Mengenai makna atau pengertian Bangsa, banyak tokoh atau ahli ketatanegaraan yang mengemukakan pendapatnya, antara lain sebagai berikut:
1. Ernest Renan
Sebagai Ilmuwan Prancis, Ernest Renan berpendapat bahwa bangsa terbentuk karena adanya keinginan untuk hidup bersama dengan perasaan kesetiakawanan yang Agung.
2. F.Ratzel
Seorang ahli dari Jerman ini berpendapat bahwa sebuah bangsa terbentuk karena adanya hasrat bersatu. Hasrat atau keinginan tersebut muncul karena adanya perasaan kesatuan antara manusia dan lingkungan tempat tinggalnya.
3. Hans Kohn
Ilmuwan dari Jerman ini berpendapat bahwa bangsa adalah buah hasil tenaga hidup manusia dalam sejarah.
4. Jalobsen dan Lipman
Berpendapat bahwa bangsa adalah suatu kesatuan budaya dan kesatuan politik (Culture Unity and Political Unity).
5. Otto Bauer
Ilmuwan dari Jerman ini berpendapat bahwa pengertian bangsa adalah sekelompok manusia yang mempunyai kesamaan karakter atau sifat, karena adanya persamaan nasib.
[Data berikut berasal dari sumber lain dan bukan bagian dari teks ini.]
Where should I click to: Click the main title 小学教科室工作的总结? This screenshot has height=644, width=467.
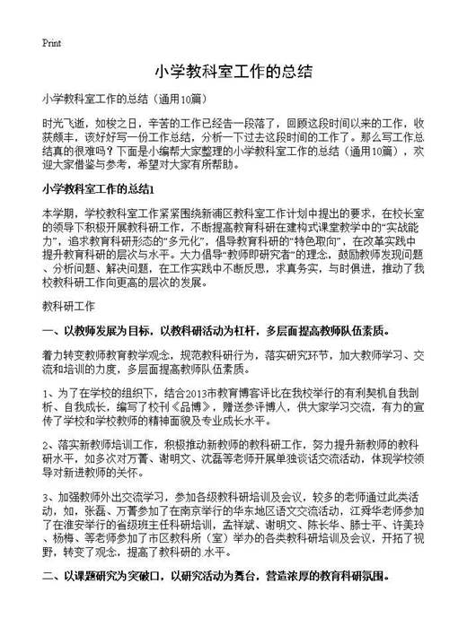coord(233,71)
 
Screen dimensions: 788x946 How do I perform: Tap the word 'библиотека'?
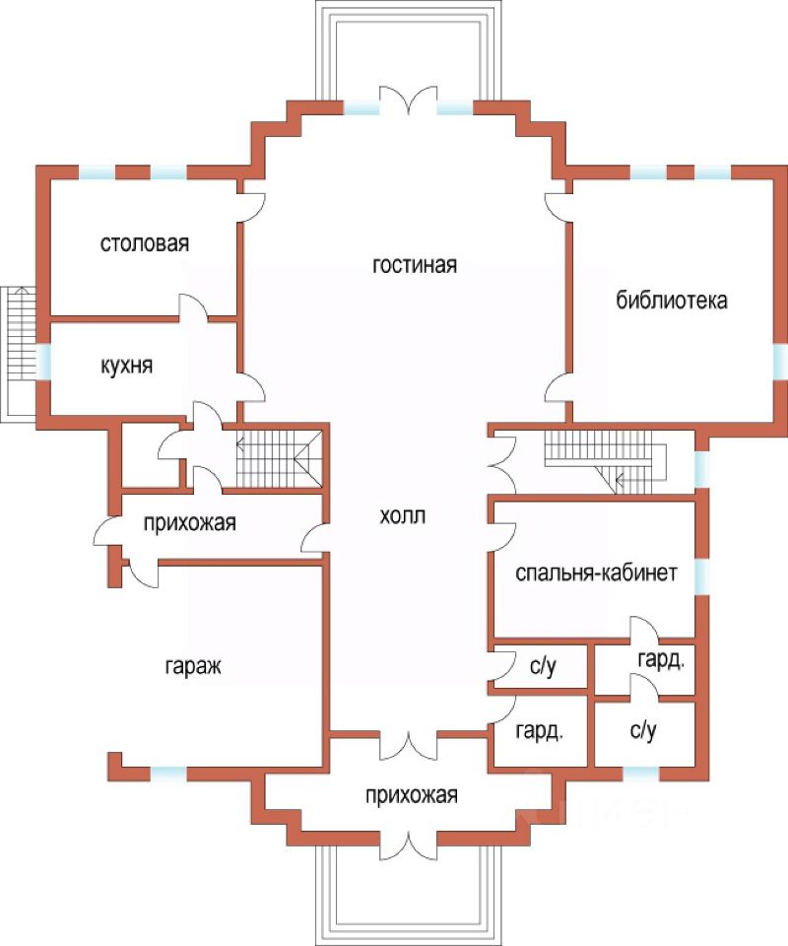pyautogui.click(x=672, y=301)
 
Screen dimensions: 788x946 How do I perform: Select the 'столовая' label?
pyautogui.click(x=144, y=243)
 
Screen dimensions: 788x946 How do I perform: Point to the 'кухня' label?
pyautogui.click(x=126, y=366)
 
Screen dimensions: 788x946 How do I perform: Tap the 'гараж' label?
pyautogui.click(x=192, y=666)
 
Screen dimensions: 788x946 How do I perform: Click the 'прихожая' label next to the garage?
pyautogui.click(x=189, y=522)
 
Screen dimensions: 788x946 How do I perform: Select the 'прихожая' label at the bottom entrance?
pyautogui.click(x=410, y=795)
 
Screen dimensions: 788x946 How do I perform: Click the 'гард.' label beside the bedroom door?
pyautogui.click(x=660, y=659)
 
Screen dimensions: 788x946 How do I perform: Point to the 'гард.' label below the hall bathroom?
pyautogui.click(x=540, y=732)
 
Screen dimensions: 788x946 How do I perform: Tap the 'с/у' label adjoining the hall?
pyautogui.click(x=544, y=668)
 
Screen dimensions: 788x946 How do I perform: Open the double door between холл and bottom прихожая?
pyautogui.click(x=409, y=744)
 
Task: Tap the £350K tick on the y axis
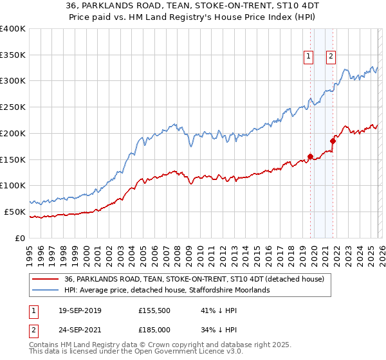[13, 55]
Dari pendapat-pendapat tersebut masih ada banyak lagi tentang pengertian Bangsa, yaitu Bangsa adlaah “Rakyat yang telah mempunyai kesatuan tekad untuk membangun masa depan bersama, dengan cara mendirikan suatu Negara yang akan mengurus terwujudnya aspirasi dan kepentingan bersama secara adil”.

AMANAT BUNG KARNO

Ernest Renan berkata: bangsa adalah satu jiwa
Memang benar begitu!
Marilah kita kembali kepada jiwa kita sendiri! Jangan kita menjadi satu bangsa tiruan! Jiwa Indonesia adalah jiwa gotong royong, jiwa persaudaraan, jiwa kekeluargaan. Kita telah merumuskan jiwa yang demikian itu dengan apa yang dinamakan Pancasila. Hanya Pancasila yang sesuai dengan jiwa Indonesia.
Marilah kita setia kepada Proklamasi 17 Agustus 1945, -Proklamasi yang bernafas Pancasila!